Melalui unggahan di Instagram, band Wonderwall itu mengimbau para penonton dari kampung halaman mereka untuk bersiap menghadapi terik matahari dan cuaca panas ekstrem.
Unggahan tersebut dibuka dengan kalimat, “Peringatan cuaca ekstrem untuk Jumat dan Sabtu – Heaton Park.”
“Mohon bersiap menghadapi terik matahari dan panas ekstrem. Gunakan tabir surya, pastikan tetap terhidrasi selama konser maupun dalam perjalanan. Kenakan topi (bucket hat) untuk melindungi diri dari panas.”
“Sebisa mungkin, tetaplah berada di tempat yang teduh. Jaga diri dan saling menjaga satu sama lain.”
Baru-baru ini konser G-Dragon di Bangkok juga ditunda. Agensi G-Dragon, Galaxy Corporation, mengumumkan pada Jumat, 11 Juli 2025, keputusan untuk menunda konser tur dunia sang penyanyi di Bangkok disebabkan oleh gelombang panas ekstrem di Thailand serta kekhawatiran terhadap keselamatan para penggemar.
Pengumuman ini disampaikan sehari setelah konser tersebut awalnya dibatalkan tanpa penjelasan jelas, hanya disebutkan karena “situasi tak terduga,” yang kemudian memicu protes dari para penggemar.
Dalam pernyataannya, pihak agensi menegaskan konser Ubermensch World Tour yang semula dijadwalkan berlangsung pada 2 Agustus di Stadion Nasional Rajamangala, sebuah venue terbuka di Bangkok, bukan dibatalkan, melainkan ditunda.
“Kami menyesal menginformasikan bahwa konser G-Dragon dalam tur ‘Ubermensch’ di Bangkok yang awalnya dijadwalkan pada 2 Agustus harus ditunda karena keadaan tak terduga,” kata Galaxy Corporation, dilansir dari The Korea Herald.
“Keputusan ini diambil dengan mempertimbangkan gelombang panas luar biasa yang melanda kawasan tersebut dan telah menyebabkan banyak kasus heatstroke. Mengingat konser akan digelar di ruang terbuka, kami mengutamakan kesehatan dan keselamatan para penggemar.”

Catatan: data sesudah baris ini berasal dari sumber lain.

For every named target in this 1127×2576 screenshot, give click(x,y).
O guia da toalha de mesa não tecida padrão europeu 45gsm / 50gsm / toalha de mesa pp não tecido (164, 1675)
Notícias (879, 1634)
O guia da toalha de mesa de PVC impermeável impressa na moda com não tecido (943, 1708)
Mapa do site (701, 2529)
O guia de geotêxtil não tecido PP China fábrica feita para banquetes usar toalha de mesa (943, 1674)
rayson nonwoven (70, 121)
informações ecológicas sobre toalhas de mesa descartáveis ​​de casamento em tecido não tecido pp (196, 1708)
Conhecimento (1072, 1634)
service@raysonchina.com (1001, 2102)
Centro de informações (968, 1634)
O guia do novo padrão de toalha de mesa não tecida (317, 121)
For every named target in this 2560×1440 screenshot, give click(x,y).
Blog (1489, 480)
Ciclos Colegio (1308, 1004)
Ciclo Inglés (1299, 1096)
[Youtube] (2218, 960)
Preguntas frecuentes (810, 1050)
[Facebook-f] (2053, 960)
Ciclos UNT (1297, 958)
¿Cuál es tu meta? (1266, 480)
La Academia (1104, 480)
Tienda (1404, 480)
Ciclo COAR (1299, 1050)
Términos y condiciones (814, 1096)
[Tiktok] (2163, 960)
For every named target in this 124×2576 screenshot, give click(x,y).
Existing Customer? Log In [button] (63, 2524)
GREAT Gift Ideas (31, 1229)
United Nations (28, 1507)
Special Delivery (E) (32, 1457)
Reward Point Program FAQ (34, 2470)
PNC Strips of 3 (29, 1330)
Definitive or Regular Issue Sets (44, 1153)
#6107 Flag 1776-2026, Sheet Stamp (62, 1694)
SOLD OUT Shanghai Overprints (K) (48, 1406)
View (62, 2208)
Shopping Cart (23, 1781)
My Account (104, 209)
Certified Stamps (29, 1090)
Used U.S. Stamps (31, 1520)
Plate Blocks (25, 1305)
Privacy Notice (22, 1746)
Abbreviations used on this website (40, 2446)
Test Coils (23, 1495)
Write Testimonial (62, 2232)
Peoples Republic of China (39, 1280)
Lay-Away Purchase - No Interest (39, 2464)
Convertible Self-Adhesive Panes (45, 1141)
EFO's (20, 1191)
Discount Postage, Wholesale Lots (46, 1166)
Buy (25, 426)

Sementara, dilansir dari Fox5, akhir Juni 2025, konser boy group asal Korea Selatan Stray Kids di Washington D.C. terpaksa dihentikan lebih awal karena gelombang panas yang ekstrem demi menjaga keselamatan para artis, kru, dan penonton. Sejumlah penonton dilaporkan pingsan, bahkan sebelum pertunjukan dimulai.
Situasi seperti ini bisa menjadi gambaran konser musik di masa mendatang, terutama untuk acara yang digelar di ruang terbuka yang minim penghalang sinar matahari.
Mengapa kita bisa sampai di titik ini?
Dilansir dari science.nasa.gov, perubahan iklim yang terjadi di Bumi kini memengaruhi meningkatnya kejadian cuaca ekstrem di berbagai belahan dunia.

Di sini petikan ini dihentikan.